Each cohort contained participants with a wide age range, which may have impacted individual’s comfort or ability to discuss sensitive topics, compounded at times by large group size. As cohorts were predominantly exclusively married individuals, participants appeared to feel comfortable in sharing their experiences and views. Further, this recruitment method minimized the stigma of attending as decisions to attend were taken collectively, not selected by us or individually. Content covered was known by the entire cohort, as opposed to interviews which could have exposed individuals to stigma based on participation [29]. FGDs enable participants to share knowledge, lived experiences and beliefs in a setting, which can then be shaped by these, thus flattening traditional hierarchies between researcher and participant, though in a study focusing on sensitive topics, this inherently risks bias due to social desirability (40, 41). In an exploratory study the freedom of expression offered by a focus group was vital, as we wanted participants to be empowered to direct topics to align with their priorities and concerns.
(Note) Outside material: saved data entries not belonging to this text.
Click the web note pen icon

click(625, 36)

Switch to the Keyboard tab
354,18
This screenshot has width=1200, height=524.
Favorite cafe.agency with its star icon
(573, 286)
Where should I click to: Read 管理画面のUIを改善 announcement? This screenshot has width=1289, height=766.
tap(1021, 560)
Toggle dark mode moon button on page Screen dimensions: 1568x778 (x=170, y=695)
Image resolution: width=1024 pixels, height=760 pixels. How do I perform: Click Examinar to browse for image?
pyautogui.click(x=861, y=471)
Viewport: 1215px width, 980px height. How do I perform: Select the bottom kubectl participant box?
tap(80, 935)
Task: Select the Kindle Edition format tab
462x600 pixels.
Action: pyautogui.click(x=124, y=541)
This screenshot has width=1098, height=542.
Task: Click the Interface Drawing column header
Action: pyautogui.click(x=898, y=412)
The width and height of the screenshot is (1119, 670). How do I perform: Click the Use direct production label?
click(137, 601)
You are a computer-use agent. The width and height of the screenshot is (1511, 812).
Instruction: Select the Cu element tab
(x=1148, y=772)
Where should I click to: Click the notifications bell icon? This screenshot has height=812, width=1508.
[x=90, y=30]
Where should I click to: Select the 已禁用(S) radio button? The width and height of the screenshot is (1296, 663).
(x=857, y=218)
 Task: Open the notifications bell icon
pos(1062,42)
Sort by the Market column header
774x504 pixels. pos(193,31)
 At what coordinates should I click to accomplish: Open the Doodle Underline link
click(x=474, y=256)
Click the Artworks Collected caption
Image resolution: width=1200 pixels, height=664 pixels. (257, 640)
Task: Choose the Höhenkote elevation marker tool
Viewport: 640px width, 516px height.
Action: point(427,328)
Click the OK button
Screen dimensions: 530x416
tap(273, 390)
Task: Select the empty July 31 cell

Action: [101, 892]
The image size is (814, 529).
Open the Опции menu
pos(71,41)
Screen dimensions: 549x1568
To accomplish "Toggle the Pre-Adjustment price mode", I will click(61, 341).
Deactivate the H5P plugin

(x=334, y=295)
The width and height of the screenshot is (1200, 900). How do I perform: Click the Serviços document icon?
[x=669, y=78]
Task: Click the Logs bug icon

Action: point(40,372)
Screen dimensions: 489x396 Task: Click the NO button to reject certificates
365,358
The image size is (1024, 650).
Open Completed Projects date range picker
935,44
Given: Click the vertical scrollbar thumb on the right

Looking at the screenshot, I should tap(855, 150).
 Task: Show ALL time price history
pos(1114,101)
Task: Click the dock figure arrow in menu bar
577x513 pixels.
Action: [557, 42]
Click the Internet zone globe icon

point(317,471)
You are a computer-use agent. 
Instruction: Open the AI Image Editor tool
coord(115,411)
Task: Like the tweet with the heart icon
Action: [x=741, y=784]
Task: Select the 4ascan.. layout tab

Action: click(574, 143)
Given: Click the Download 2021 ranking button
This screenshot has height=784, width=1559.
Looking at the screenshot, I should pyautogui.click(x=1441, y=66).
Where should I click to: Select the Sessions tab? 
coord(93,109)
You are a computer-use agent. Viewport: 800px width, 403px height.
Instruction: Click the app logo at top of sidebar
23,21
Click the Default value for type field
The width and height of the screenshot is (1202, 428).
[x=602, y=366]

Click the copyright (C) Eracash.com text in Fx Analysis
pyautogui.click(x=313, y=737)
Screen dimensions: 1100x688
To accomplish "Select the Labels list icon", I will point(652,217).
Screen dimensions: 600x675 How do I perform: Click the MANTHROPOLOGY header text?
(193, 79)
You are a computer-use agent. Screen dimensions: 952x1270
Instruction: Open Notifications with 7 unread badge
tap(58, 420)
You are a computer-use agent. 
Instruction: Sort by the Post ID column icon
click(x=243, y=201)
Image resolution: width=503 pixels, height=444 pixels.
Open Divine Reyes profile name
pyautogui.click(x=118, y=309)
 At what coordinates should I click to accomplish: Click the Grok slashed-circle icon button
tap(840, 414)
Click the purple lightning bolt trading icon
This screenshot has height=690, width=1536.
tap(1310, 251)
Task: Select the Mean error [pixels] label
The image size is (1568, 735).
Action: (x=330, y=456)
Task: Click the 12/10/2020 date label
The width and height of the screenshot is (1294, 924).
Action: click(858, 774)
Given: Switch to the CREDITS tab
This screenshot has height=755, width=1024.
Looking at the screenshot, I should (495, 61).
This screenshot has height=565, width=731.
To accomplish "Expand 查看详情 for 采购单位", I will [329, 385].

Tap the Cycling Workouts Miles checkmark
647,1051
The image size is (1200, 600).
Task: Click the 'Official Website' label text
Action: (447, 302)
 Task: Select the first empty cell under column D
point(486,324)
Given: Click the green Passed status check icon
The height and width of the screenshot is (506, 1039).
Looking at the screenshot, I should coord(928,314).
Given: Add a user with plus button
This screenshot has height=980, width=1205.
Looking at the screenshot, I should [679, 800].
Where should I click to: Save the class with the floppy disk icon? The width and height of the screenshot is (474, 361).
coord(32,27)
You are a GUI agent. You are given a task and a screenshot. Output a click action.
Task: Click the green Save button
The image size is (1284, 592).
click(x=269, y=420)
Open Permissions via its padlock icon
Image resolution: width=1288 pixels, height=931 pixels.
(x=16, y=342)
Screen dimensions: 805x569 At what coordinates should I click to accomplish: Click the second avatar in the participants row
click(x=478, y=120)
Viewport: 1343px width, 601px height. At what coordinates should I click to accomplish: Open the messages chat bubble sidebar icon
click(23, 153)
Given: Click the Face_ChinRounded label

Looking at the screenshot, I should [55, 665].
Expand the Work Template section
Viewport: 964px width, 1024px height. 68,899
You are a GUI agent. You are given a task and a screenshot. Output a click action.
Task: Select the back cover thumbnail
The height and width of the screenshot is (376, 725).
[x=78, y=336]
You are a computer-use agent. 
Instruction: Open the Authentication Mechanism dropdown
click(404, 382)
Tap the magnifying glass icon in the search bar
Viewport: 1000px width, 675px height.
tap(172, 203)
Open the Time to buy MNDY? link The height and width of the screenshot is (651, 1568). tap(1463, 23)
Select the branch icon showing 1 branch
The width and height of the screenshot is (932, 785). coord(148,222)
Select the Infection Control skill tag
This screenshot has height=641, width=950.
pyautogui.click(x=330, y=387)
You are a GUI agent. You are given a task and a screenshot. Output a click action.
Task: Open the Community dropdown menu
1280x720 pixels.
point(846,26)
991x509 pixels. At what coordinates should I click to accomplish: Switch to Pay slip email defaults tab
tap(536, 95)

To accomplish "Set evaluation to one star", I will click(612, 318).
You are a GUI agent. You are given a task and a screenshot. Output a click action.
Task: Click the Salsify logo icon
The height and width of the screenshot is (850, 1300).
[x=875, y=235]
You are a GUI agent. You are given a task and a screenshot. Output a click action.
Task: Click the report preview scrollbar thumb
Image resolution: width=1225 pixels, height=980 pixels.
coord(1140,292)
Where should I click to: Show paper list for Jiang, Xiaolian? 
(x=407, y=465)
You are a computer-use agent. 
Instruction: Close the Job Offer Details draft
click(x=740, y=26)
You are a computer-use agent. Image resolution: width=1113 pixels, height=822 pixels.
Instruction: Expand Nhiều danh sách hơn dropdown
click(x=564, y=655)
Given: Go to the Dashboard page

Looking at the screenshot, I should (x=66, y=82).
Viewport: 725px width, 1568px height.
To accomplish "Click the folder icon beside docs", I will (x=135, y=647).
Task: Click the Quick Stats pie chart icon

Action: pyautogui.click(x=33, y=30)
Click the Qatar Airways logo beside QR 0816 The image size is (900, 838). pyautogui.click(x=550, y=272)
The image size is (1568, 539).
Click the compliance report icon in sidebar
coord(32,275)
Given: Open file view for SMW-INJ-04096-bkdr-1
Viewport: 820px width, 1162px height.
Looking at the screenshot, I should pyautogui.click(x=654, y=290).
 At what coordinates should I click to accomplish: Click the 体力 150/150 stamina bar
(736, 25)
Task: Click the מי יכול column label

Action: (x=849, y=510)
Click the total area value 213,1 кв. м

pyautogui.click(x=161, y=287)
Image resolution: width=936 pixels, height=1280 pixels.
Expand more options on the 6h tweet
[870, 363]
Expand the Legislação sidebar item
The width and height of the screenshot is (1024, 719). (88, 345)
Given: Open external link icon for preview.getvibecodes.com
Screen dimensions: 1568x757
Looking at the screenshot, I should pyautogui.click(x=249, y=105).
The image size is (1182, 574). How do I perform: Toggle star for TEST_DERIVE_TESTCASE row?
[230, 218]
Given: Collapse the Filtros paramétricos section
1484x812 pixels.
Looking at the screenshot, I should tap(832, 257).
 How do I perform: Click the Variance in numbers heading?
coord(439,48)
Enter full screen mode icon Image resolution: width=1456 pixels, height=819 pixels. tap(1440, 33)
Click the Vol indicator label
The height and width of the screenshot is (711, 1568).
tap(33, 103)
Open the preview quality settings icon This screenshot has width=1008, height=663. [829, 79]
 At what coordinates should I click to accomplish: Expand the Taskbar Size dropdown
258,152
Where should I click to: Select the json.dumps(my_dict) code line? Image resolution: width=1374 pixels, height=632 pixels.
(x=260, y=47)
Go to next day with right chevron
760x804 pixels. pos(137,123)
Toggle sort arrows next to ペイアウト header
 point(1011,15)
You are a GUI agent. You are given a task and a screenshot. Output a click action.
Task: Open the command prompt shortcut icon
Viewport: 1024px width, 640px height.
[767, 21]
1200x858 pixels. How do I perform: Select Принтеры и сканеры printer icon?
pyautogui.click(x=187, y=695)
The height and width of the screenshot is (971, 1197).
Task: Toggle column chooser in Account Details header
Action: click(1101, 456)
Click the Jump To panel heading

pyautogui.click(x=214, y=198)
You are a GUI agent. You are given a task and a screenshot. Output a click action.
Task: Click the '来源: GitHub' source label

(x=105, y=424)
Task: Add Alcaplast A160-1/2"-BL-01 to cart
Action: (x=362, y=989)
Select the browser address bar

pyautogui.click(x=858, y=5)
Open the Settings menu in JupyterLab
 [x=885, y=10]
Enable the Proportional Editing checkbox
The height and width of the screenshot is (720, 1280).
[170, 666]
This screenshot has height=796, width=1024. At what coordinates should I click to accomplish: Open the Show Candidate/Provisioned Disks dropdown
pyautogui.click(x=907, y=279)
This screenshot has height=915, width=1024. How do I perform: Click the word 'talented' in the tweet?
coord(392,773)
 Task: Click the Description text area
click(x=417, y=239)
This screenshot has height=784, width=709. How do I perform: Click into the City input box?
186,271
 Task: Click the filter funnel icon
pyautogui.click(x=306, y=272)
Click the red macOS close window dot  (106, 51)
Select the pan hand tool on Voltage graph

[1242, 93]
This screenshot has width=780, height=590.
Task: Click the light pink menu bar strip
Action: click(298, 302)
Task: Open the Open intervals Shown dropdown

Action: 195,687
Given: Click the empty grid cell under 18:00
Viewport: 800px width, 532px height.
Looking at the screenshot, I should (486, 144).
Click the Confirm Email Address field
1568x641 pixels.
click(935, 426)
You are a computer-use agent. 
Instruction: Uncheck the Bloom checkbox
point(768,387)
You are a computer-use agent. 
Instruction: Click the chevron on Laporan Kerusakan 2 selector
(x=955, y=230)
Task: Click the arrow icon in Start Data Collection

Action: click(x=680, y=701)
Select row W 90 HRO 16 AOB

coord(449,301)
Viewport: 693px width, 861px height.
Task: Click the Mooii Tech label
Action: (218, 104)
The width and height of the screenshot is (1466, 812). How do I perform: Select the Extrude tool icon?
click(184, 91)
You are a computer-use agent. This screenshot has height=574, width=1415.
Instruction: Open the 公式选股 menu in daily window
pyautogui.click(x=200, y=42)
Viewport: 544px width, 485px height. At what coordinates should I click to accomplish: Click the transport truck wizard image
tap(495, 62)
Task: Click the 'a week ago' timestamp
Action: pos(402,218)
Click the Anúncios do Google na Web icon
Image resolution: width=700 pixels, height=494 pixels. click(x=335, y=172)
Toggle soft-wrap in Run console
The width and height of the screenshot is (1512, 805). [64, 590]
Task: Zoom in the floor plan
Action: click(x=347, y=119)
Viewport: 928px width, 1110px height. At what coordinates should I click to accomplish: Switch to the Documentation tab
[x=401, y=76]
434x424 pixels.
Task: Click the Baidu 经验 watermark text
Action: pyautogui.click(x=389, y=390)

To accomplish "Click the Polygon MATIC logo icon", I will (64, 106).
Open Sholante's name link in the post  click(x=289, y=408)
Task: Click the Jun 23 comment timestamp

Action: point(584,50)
We were encouraged that the impact of any social desirability bias was minimal by the frequently contrasting views expressed between, and within, FGDs.

4.3.3 Data quality and accuracy

FGD audio recordings created in crowded tents were not of sufficient quality to transcribe each participant verbatim in Arabic, leaving us dependent on transcription of our interpreters' quotes. These were checked rigorously for precision and accuracy by the study team, where recording quality permitted, to ensure that findings are as representative as possible of the population. We also elected to include analysis of ‘group consensus’ amongst participants in FGDs, as noted in the reflecxive diary at time of FGDs. We felt analysis of this was important as it enabled us to present novel findings around contrasts between female and male ITS, and male and female participants on topics which we were not able to cover in questionnaires due to cultural sensitivity. Though there is a limit to the strength of any conclusions that can be drawn from this - opinions expressed by individuals might be impacted by more dominant participants, or cultural norms or taboos - these limitations are arguably common to all conclusions drawn from FGD settings. Finally, the combination of conducting FGDs, followed by confidential questionnaires, resulted in disparities in data around beliefs expressed in FGD and practices in the questionnaires which we could not explore further. Ongoing work is needed to explore reasons for these, particularly around contraception use.

4.4 Conclusions and recommendations

Ultimately, SRH is a complex, multifaceted and contested area in this vulnerable, hard-to-reach population, governed to a large degree by systemic issues around the policies determining Syrian access to care, employment and education in Lebanon. This study demonstrates the impact of a decade of depleted education and employment prospects on an existing socioeconomically disadvantaged, and culturally conservative, population. Groundbreaking, holistic change is required to tackle systemic issues, particularly to re-establish the narrative around female education and opportunity.

Despite this, this study is a small but highly important proof-of-concept study highlighting the possibility, and importance, of engaging men in SRH education and discussion. This is paramount to truly empower women when working in such a heavily patriarchal culture, and disrupt intergenerational cycles of SGBV. We also highlight the importance of providing safe spaces and access to SRH, and SRH education for women alongside demonstrating the exciting possibility for this to be through culturally specific online resources.